▸ ASSIGNED TASK
Lines from the material below that hold the string "pixel" are what is needed; copy each of them.

▸ DATA FOR ANALYSIS
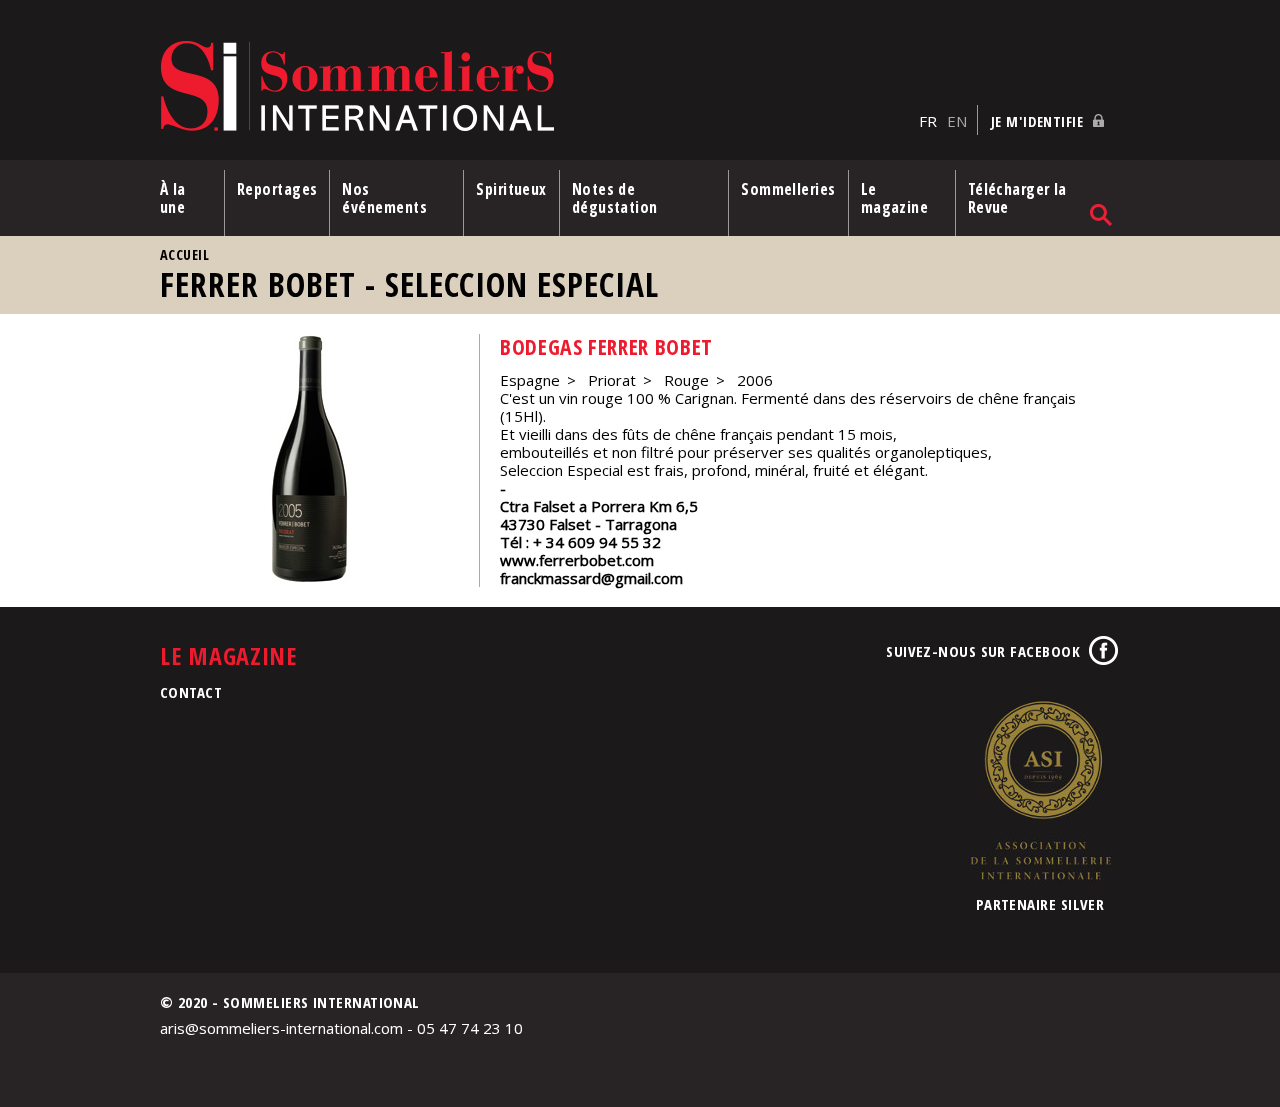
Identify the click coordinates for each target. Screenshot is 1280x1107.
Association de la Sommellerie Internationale (1040, 790)
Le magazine (895, 198)
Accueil (184, 254)
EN (957, 121)
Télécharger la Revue (1017, 198)
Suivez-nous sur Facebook (983, 651)
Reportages (277, 189)
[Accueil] (534, 87)
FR (928, 121)
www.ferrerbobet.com (577, 560)
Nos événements (384, 198)
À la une (173, 198)
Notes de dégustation (615, 198)
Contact (191, 692)
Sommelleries (788, 189)
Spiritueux (511, 189)
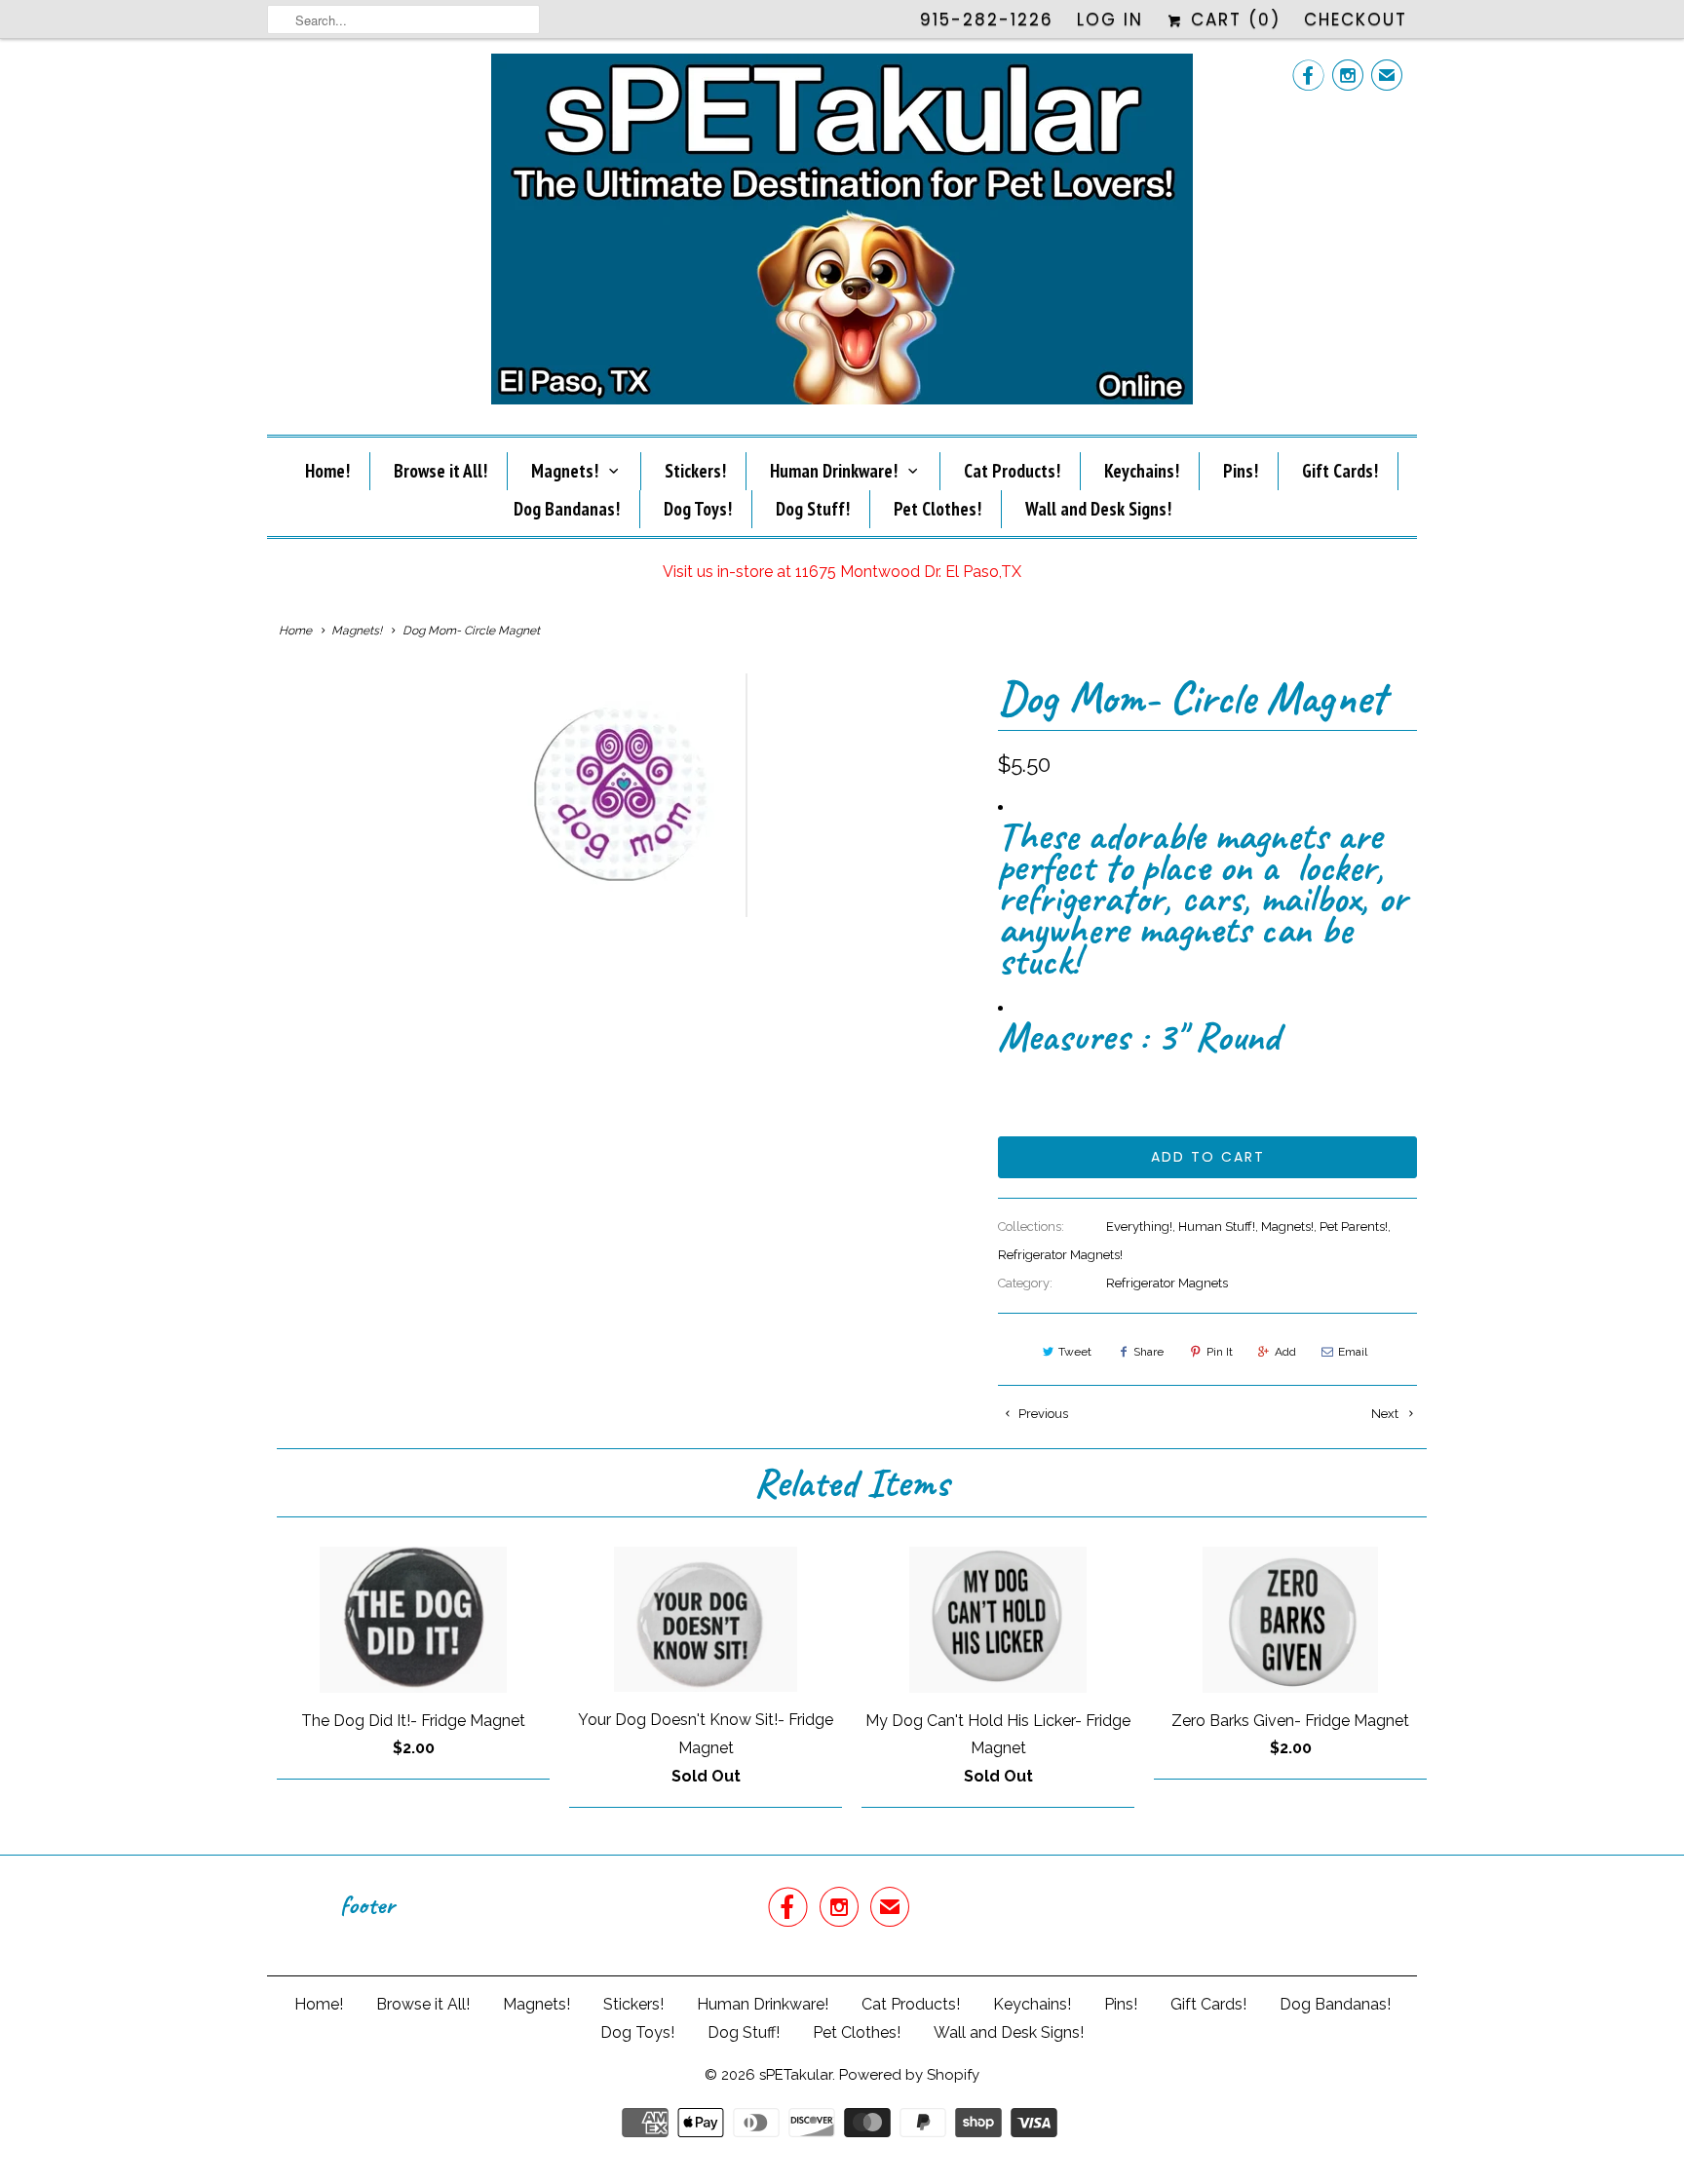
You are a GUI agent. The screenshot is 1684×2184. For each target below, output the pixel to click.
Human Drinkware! (834, 470)
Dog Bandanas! (567, 508)
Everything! (1139, 1226)
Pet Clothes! (937, 508)
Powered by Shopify (909, 2075)
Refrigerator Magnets (1167, 1283)
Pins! (1240, 470)
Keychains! (1141, 470)
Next (1386, 1413)
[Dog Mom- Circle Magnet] (622, 795)
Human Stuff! (1216, 1226)
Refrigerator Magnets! (1060, 1254)
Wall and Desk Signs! (1098, 508)
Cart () (1232, 19)
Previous (1041, 1413)
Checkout (1355, 19)
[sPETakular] (842, 234)
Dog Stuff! (813, 508)
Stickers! (695, 470)
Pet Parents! (1354, 1226)
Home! (327, 470)
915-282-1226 (986, 19)
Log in (1110, 19)
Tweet (1074, 1352)
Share (1148, 1352)
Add (1285, 1352)
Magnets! (564, 470)
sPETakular (795, 2075)
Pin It (1219, 1352)
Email (1352, 1352)
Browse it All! (440, 470)
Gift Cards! (1340, 470)
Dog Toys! (698, 508)
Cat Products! (1012, 470)
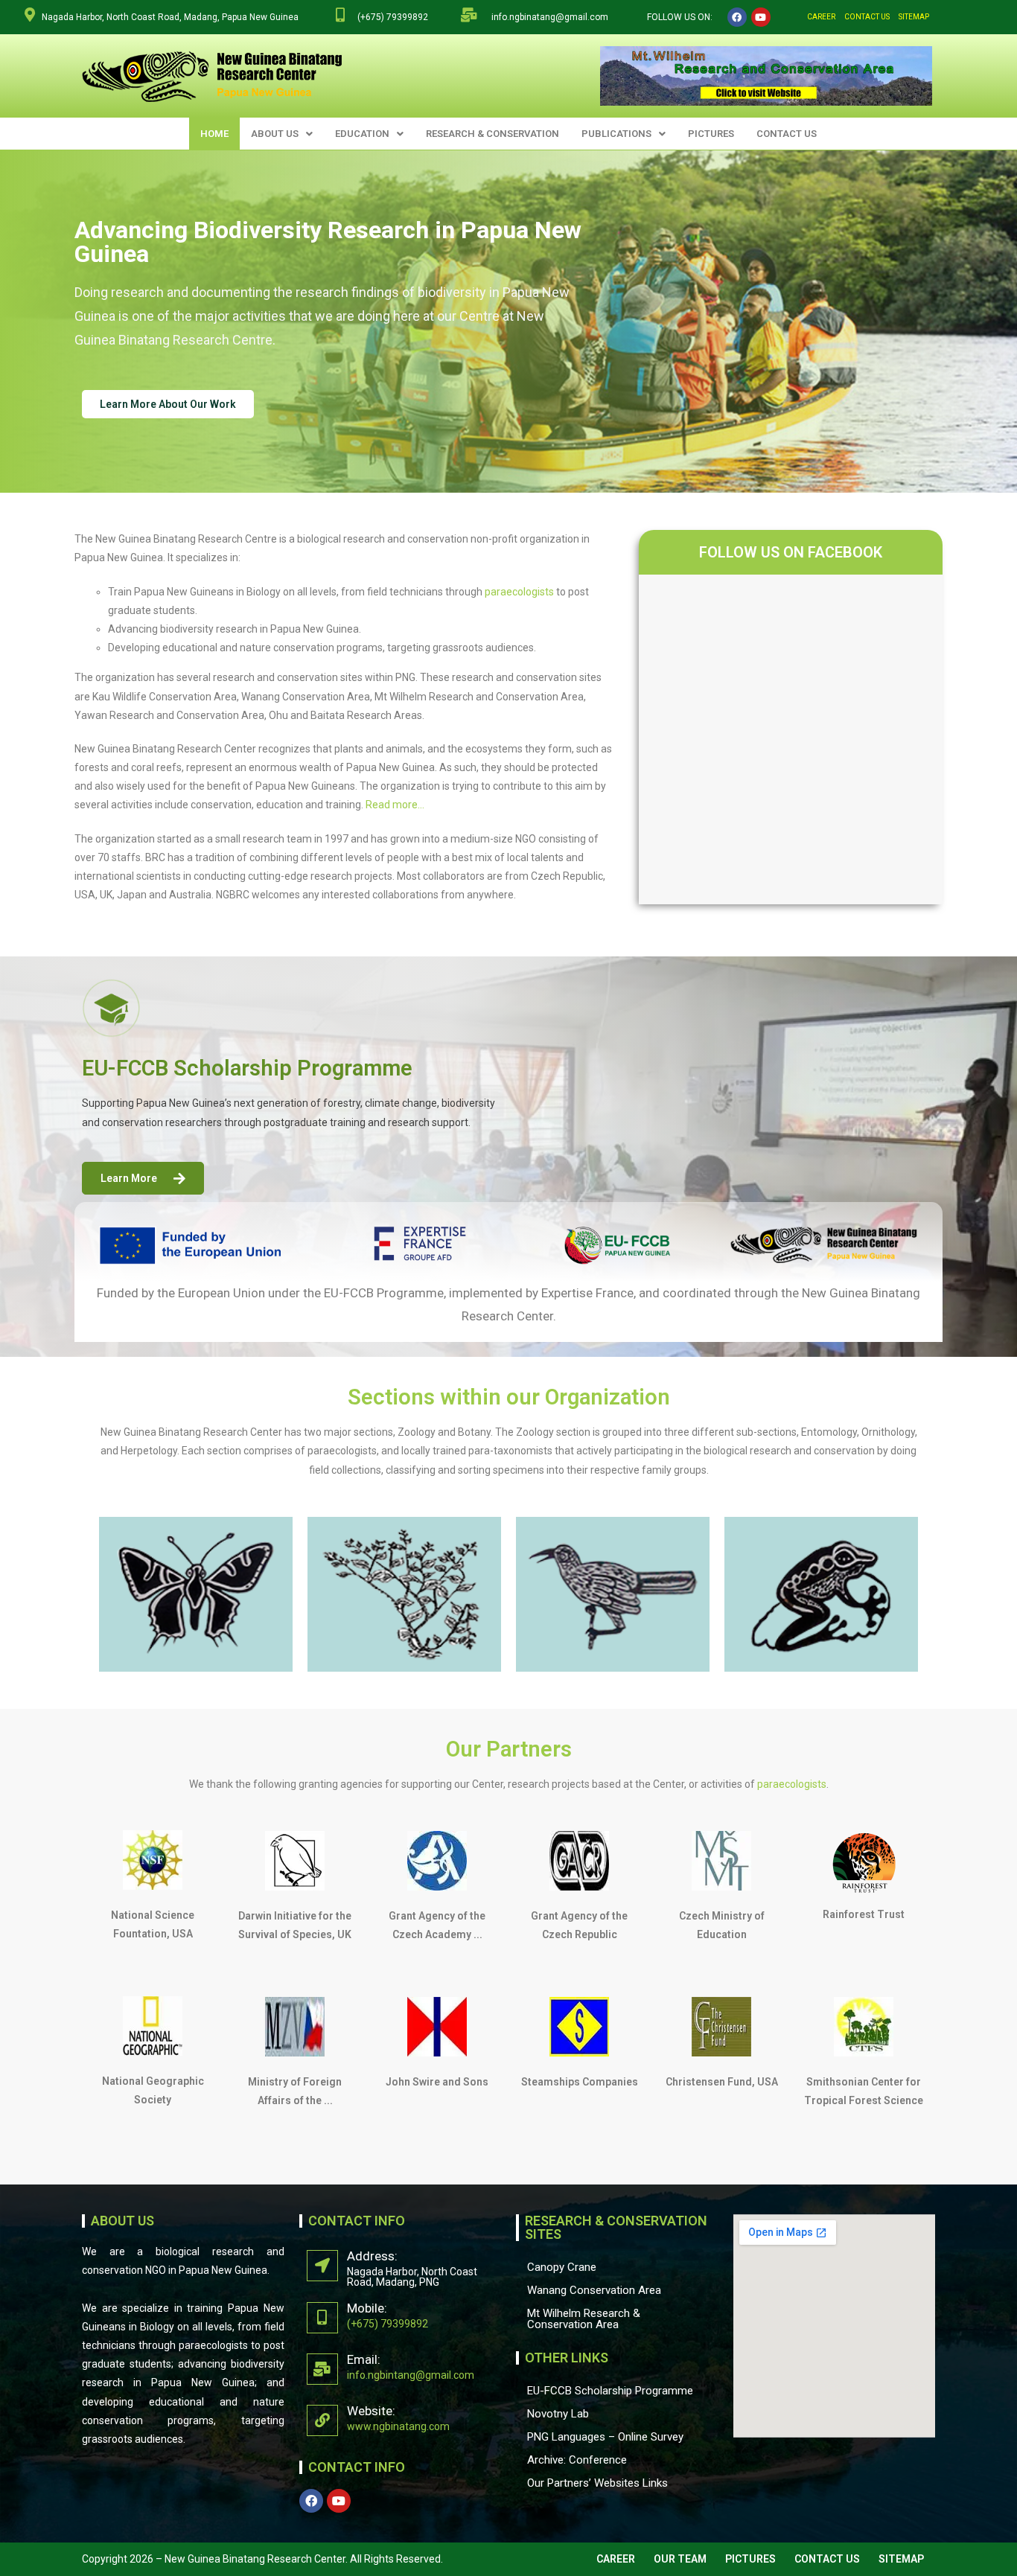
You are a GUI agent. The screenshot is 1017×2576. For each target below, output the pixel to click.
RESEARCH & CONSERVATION (492, 133)
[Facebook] (737, 17)
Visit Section (173, 1640)
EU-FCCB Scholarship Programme (610, 2390)
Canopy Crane (561, 2267)
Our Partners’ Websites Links (597, 2483)
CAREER (821, 17)
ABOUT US (275, 133)
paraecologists (519, 592)
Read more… (395, 805)
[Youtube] (761, 17)
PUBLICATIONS (616, 133)
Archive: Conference (577, 2460)
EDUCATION (362, 133)
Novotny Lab (558, 2413)
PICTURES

▸ TASK RESPONSE
You are a GUI agent. The screenshot is 1684×2184. For each target below, output the pixel to click.
You are a GUI agent. The screenshot is 1017×2576. For each target below, output the pixel to click.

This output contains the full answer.